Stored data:
--- START ---

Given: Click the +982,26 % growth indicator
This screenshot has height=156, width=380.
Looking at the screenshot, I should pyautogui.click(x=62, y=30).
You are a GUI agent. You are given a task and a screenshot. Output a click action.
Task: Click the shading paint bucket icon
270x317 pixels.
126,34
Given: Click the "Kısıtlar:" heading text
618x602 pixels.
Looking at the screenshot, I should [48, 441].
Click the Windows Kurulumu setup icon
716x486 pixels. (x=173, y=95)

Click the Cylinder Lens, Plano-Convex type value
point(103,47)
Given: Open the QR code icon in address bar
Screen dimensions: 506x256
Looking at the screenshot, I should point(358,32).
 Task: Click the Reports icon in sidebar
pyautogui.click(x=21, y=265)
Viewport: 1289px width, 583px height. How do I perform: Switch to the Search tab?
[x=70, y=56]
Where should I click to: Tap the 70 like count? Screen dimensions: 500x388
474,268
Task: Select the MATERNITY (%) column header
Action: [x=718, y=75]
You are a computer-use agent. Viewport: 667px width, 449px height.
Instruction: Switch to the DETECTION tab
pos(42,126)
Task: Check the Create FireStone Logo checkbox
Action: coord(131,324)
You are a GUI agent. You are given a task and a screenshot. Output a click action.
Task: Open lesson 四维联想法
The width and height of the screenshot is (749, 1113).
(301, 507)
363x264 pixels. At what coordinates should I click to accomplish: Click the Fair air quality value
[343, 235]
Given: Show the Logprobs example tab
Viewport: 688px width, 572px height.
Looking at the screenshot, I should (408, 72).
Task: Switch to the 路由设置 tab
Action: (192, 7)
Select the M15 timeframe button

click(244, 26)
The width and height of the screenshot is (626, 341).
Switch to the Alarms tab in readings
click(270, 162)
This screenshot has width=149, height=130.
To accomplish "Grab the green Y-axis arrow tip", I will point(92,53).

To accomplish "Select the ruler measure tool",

--- END ---

_Task prompt_
Each of the records should be written out precisely as given.

_Exercise solution_
Given: Click the +982,26 % growth indicator
This screenshot has height=156, width=380.
Looking at the screenshot, I should pyautogui.click(x=62, y=30).
You are a GUI agent. You are given a task and a screenshot. Output a click action.
Task: Click the shading paint bucket icon
270x317 pixels.
126,34
Given: Click the "Kısıtlar:" heading text
618x602 pixels.
Looking at the screenshot, I should [48, 441].
Click the Windows Kurulumu setup icon
716x486 pixels. (x=173, y=95)

Click the Cylinder Lens, Plano-Convex type value
point(103,47)
Given: Open the QR code icon in address bar
Screen dimensions: 506x256
Looking at the screenshot, I should point(358,32).
 Task: Click the Reports icon in sidebar
pyautogui.click(x=21, y=265)
Viewport: 1289px width, 583px height. How do I perform: Switch to the Search tab?
[x=70, y=56]
Where should I click to: Tap the 70 like count? Screen dimensions: 500x388
474,268
Task: Select the MATERNITY (%) column header
Action: [x=718, y=75]
You are a computer-use agent. Viewport: 667px width, 449px height.
Instruction: Switch to the DETECTION tab
pos(42,126)
Task: Check the Create FireStone Logo checkbox
Action: coord(131,324)
You are a GUI agent. You are given a task and a screenshot. Output a click action.
Task: Open lesson 四维联想法
The width and height of the screenshot is (749, 1113).
(301, 507)
363x264 pixels. At what coordinates should I click to accomplish: Click the Fair air quality value
[343, 235]
Given: Show the Logprobs example tab
Viewport: 688px width, 572px height.
Looking at the screenshot, I should (408, 72).
Task: Switch to the 路由设置 tab
Action: (192, 7)
Select the M15 timeframe button

click(244, 26)
The width and height of the screenshot is (626, 341).
Switch to the Alarms tab in readings
click(270, 162)
This screenshot has width=149, height=130.
To accomplish "Grab the green Y-axis arrow tip", I will point(92,53).

To accomplish "Select the ruler measure tool",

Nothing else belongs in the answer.